> _Excerpted data_
___

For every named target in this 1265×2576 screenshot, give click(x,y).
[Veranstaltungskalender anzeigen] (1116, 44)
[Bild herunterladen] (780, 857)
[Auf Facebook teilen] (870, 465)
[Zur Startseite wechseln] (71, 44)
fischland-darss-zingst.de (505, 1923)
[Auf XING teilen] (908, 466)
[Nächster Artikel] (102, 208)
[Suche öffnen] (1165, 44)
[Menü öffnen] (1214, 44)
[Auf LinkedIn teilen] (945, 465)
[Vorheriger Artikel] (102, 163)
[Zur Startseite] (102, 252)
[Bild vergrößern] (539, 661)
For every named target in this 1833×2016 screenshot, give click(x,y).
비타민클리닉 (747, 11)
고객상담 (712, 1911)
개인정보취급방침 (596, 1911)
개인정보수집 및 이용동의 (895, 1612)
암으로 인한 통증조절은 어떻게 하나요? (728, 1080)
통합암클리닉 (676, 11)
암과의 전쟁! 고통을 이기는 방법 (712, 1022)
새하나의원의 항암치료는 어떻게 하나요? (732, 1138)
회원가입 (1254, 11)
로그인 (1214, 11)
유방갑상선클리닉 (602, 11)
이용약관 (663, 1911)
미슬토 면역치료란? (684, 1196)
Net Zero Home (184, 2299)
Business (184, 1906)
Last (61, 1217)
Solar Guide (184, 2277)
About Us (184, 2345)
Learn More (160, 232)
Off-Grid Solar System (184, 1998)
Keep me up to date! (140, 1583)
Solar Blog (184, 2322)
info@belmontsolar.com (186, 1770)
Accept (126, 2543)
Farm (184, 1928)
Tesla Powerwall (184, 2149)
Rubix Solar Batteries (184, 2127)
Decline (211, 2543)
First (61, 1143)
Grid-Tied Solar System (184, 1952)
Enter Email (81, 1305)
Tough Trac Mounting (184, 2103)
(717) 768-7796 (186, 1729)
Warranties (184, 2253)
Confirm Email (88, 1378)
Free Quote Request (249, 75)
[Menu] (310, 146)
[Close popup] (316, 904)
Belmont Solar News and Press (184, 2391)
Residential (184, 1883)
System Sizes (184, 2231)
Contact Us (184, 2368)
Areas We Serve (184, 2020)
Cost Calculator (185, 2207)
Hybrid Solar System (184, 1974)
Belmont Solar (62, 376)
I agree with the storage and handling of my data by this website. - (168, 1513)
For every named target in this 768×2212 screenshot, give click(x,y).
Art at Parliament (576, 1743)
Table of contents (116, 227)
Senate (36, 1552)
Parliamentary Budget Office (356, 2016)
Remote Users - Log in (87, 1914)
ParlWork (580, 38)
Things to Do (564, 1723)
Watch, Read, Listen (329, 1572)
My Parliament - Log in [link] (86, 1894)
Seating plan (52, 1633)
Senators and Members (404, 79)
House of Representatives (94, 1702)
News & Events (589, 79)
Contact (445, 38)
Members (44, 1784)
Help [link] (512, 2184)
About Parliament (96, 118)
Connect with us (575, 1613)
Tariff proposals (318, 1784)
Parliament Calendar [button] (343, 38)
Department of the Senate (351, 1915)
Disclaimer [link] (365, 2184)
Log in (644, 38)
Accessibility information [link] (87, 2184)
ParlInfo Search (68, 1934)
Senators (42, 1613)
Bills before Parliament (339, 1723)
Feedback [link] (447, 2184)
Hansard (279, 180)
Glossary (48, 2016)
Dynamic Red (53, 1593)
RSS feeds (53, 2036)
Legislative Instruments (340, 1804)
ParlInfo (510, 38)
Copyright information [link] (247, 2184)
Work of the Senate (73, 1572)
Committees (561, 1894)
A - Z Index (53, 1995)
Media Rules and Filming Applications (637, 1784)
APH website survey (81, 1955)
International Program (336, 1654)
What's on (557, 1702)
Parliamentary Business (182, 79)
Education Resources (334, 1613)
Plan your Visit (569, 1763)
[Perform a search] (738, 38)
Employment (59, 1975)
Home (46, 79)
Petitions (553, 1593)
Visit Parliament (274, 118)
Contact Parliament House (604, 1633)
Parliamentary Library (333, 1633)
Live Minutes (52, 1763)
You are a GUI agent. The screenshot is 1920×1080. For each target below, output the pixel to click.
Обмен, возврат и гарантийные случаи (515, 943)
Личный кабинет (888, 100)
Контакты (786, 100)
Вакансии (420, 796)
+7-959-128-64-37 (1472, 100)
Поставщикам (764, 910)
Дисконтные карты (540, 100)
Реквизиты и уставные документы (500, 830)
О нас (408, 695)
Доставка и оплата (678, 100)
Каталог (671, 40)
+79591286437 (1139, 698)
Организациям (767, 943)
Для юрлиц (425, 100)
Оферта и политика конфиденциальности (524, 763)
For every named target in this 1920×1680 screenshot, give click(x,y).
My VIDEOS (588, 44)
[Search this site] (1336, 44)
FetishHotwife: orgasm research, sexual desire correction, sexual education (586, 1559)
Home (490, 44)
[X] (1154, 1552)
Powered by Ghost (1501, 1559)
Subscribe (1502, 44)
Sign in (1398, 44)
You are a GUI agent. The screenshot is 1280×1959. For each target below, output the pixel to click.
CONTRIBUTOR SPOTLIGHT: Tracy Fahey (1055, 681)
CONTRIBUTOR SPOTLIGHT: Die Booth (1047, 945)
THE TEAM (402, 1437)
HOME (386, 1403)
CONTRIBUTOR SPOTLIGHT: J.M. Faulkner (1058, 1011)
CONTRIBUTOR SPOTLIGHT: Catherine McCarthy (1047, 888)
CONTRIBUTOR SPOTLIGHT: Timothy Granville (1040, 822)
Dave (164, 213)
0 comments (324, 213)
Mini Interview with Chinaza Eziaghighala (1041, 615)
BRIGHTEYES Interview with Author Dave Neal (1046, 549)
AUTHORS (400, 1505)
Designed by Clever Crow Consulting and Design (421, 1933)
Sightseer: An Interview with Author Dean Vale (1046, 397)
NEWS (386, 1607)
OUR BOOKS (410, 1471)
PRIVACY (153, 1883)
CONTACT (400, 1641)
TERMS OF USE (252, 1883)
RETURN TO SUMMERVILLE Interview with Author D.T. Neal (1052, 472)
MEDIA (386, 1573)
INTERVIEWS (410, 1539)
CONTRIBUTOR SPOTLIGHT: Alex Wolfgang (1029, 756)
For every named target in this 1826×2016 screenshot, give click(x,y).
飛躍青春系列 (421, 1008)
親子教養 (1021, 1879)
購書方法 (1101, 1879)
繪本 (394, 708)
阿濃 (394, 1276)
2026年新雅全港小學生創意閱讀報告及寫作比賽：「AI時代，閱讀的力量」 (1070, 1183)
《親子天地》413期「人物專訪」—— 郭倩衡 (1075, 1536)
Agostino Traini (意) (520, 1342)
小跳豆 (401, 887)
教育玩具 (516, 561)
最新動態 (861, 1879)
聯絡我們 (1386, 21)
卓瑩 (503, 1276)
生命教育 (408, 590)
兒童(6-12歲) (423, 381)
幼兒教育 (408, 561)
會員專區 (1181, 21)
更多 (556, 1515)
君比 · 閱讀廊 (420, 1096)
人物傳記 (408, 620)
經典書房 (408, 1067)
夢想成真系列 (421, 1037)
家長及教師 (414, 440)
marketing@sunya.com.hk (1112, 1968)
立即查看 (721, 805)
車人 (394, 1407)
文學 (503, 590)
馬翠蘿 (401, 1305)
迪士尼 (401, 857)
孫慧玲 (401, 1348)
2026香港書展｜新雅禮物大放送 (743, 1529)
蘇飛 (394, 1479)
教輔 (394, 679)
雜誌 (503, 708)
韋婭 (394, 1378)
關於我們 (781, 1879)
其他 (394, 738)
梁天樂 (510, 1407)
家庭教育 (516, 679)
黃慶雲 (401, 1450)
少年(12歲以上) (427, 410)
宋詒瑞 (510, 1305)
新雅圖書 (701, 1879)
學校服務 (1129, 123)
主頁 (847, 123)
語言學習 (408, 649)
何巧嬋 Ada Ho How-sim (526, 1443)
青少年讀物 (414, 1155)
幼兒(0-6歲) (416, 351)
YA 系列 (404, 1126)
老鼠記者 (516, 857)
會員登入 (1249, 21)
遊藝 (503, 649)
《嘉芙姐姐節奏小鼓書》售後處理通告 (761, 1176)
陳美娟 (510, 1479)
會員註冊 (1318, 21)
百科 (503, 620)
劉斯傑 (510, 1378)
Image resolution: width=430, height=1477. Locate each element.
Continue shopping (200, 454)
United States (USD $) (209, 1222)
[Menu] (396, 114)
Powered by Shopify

___

Please, from the material above, copy only the lines from the line with "最新動態 (861, 1879)" up to and including the line with "Image resolution: width=430, height=1477.", exactly as written.

> _Result of this task_
最新動態 (861, 1879)
聯絡我們 (1386, 21)
卓瑩 (503, 1276)
生命教育 (408, 590)
兒童(6-12歲) (423, 381)
幼兒教育 (408, 561)
會員專區 (1181, 21)
更多 (556, 1515)
君比 · 閱讀廊 (420, 1096)
人物傳記 (408, 620)
經典書房 (408, 1067)
夢想成真系列 (421, 1037)
家長及教師 (414, 440)
marketing@sunya.com.hk (1112, 1968)
立即查看 (721, 805)
車人 (394, 1407)
文學 (503, 590)
馬翠蘿 (401, 1305)
迪士尼 (401, 857)
孫慧玲 (401, 1348)
2026香港書展｜新雅禮物大放送 (743, 1529)
蘇飛 (394, 1479)
教輔 (394, 679)
雜誌 (503, 708)
韋婭 (394, 1378)
關於我們 (781, 1879)
其他 (394, 738)
梁天樂 (510, 1407)
家庭教育 (516, 679)
黃慶雲 (401, 1450)
少年(12歲以上) (427, 410)
宋詒瑞 (510, 1305)
新雅圖書 (701, 1879)
學校服務 (1129, 123)
主頁 (847, 123)
語言學習 (408, 649)
何巧嬋 Ada Ho How-sim (526, 1443)
青少年讀物 (414, 1155)
幼兒(0-6歲) (416, 351)
YA 系列 (404, 1126)
老鼠記者 (516, 857)
會員登入 (1249, 21)
遊藝 (503, 649)
《嘉芙姐姐節奏小鼓書》售後處理通告 (761, 1176)
陳美娟 (510, 1479)
會員註冊 (1318, 21)
百科 (503, 620)
劉斯傑 (510, 1378)
Image resolution: width=430, height=1477. Locate each element.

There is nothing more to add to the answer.